I’d probably moved more Mac OS X code to Intel than anyone else before the announcement — some of the iApps and a bunch of other apps, plus a ton of work in the OS — and of the code I’d worked on, the Cocoa apps happened to take more work than the Carbon ones. That was really nothing more than coincidence because the Carbon apps I was working on dealt with structured data better than the Cocoa ones, but there’s nothing inherently more complex about the Intel transition for Carbon than there is for Cocoa. Mathematica, which is most assuredly a complex Carbon app, took four hours to get up and running on Intel, faster than any other app I’ve seen.

The primary reason for some Carbon apps taking a long time to move to Intel was that they weren’t using Mach-O or Xcode at the time the transition was announced and both were required for Intel support.

Carbon apps already using Mach-O and Xcode came over to Intel fairly easily.

Well, that’s quite definite; I was wrong there. I was wondering why, though, and here’s what I found: the RDF is to blame… icon_wink.gif

Here’s what Steve Jobs said at the WWDC 2005 keynote, where I was physically present, and quite near the front too:

So, let’s take a look at this again: Widgets, Scripts and Java just work. Cocoa apps, literally a few days and your Cocoa app’s going to be running with an Intel version. Carbon apps, it’s to be a few weeks, a few more tweaks, although there are exceptions to that although we maybe overstating it here, which we’ll see in a minute. And and in Metrowerks we don’t know, you’ve got to get to Xcode. So the key here is getting to Xcode.

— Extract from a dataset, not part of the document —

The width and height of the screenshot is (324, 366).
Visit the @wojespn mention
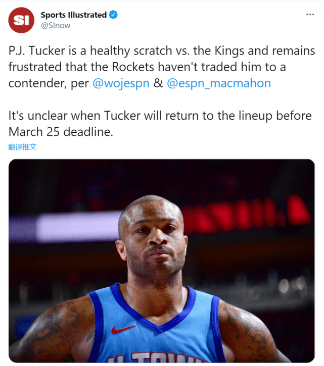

And I distinctly remember the same point being made later in the reserved “state of the union” sessions: click a checkbox in Xcode, “boom” for Cocoa… not that easy with Carbon.

There it is then. I don’t have any Carbon apps myself, and didn’t have to migrate anything from Metrowerks CodeWarrior either, so I thought Carbon was to blame for stuff like the Adobe Photoshop delay. I’ll update my original post below; thanks to everybody who sent in comments.